A Hellish Decision
Imagine St. Peter standing at the Gates of Heaven, assessing whether or not to admit those seeking entry. To some supplicants, he offers a look at hell, indicating that this is their final home. Imagine their delight when they see a place where everyone is partying. They happily tell St Peter that they’re just fine spending eternity there.
Instantly, St. Peter dispatches them to hell. To their dismay, they land in the midst of pitchforks and fire.
When I was told this story, the punchline was: “This is the difference between how a prospect and a customer are treated.” Hopefully it’s not the way any of you treat your customers…
You probably noticed that the leaders in Washington recently offered us a huge tax cut. To many of us, it looked pretty tantalizing. Now that it passed we see that it came along with a huge shortfall in revenues…also known as an increase in our deficit and thus our debt. To top it off, they just added a big, and unfunded, increase in spending.

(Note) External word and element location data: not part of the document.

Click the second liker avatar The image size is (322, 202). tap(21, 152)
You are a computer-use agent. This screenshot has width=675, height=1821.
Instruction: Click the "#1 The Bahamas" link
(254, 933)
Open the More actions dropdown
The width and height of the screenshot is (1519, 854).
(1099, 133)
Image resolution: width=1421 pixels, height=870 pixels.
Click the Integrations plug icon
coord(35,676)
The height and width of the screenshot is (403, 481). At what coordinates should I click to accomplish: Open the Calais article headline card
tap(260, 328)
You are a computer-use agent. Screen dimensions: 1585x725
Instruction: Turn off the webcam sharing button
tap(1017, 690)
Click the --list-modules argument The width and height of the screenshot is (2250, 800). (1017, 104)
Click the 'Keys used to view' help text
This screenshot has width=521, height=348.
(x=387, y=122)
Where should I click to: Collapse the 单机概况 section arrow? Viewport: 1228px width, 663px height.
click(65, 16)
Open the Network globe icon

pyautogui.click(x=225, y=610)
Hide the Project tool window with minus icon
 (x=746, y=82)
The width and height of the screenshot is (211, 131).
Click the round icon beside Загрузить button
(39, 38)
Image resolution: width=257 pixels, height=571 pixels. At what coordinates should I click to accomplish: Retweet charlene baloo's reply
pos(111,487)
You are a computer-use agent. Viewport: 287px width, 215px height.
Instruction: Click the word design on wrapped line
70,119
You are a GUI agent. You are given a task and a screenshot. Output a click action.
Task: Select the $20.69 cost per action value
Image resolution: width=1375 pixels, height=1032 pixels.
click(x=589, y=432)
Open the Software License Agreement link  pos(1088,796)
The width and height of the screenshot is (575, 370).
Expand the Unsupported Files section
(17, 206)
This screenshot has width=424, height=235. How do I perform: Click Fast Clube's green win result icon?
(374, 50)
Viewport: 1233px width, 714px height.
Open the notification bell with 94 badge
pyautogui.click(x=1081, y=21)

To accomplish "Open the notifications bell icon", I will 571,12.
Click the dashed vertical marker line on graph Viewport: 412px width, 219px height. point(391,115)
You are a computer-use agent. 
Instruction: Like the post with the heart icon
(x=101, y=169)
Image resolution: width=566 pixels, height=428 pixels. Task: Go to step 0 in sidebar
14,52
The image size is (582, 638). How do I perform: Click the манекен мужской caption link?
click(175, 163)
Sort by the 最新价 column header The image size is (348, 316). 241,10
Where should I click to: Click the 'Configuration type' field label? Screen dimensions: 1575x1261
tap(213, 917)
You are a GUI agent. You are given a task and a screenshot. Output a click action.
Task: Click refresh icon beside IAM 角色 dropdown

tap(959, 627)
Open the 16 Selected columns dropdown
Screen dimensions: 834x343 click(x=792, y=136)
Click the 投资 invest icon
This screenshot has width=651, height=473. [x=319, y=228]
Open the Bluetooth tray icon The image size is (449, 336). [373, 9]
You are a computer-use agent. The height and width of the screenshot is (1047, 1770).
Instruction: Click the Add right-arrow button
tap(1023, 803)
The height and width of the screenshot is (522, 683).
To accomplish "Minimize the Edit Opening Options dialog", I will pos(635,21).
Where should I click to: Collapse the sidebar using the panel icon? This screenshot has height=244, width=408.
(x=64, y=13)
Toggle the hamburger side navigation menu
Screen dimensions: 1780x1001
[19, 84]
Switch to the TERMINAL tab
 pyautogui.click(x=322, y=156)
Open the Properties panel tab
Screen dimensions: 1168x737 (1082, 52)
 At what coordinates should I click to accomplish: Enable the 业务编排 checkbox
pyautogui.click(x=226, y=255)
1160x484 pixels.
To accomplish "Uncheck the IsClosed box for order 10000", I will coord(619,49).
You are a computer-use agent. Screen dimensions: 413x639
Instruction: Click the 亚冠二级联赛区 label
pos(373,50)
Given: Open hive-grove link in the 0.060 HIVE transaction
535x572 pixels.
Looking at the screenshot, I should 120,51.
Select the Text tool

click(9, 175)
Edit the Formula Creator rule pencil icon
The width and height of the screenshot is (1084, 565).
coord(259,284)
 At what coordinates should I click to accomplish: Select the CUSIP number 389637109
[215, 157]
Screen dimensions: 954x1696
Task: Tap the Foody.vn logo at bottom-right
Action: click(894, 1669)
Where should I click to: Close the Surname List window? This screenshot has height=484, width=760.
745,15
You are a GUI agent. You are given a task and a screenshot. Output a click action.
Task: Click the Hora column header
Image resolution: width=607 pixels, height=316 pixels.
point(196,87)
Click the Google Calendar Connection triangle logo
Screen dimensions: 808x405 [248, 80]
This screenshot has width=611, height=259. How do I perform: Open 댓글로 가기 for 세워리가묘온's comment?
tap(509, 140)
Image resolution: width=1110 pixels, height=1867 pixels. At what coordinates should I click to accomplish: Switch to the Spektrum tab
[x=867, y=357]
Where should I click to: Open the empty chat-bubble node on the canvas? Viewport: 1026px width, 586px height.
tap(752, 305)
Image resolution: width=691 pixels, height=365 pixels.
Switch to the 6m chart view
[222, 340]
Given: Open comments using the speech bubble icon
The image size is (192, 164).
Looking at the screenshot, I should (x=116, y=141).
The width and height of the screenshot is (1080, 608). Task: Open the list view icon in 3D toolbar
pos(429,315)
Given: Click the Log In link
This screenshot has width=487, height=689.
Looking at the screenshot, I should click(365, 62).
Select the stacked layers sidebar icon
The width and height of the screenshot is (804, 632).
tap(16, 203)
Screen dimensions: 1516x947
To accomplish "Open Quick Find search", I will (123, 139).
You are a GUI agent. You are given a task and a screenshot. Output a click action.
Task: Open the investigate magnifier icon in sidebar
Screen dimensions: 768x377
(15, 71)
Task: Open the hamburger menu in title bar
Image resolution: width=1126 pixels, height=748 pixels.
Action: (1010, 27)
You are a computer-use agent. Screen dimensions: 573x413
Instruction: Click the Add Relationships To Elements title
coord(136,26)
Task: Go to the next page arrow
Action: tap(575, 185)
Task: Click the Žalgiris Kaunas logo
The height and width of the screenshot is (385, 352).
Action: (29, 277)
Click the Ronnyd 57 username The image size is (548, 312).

According to the Pew Research Center, our estimated fiscal year 2018 debt is $21.09 trillion. Our gross domestic product, $19.93 trillion. 6.8% of federal outlays go to pay the estimated interest on the debt, $276 billion. Before the recent and almost certain continuing increase in interest rates on the debt. A hellish scenario indeed.
In my last missive, “The Measure of Leaders”, I wrote about how leaders are known by the decisions they make, meaning the results of those decisions. One day out from Presidents’ Day honoring the great decision makers George Washington and Abraham Lincoln, it’s interesting to ponder how history will look upon our current leaders and their decisions. After a review of these lousy deficit and debt numbers the picture doesn’t look so good for them…or us.
While the voters were sold a low tax vision of paradise, once the deal was done we the people aren’t being treated so well with our high deficit result. Meanwhile, these leaders strut around taking credit for the wonderful things they have done for us while being completely silent, or worse, disingenuous, about the negative future results of their decisions and the hell that awaits.
“The opportunist thinks of me and today.
The statesman thinks of us and tomorrow.”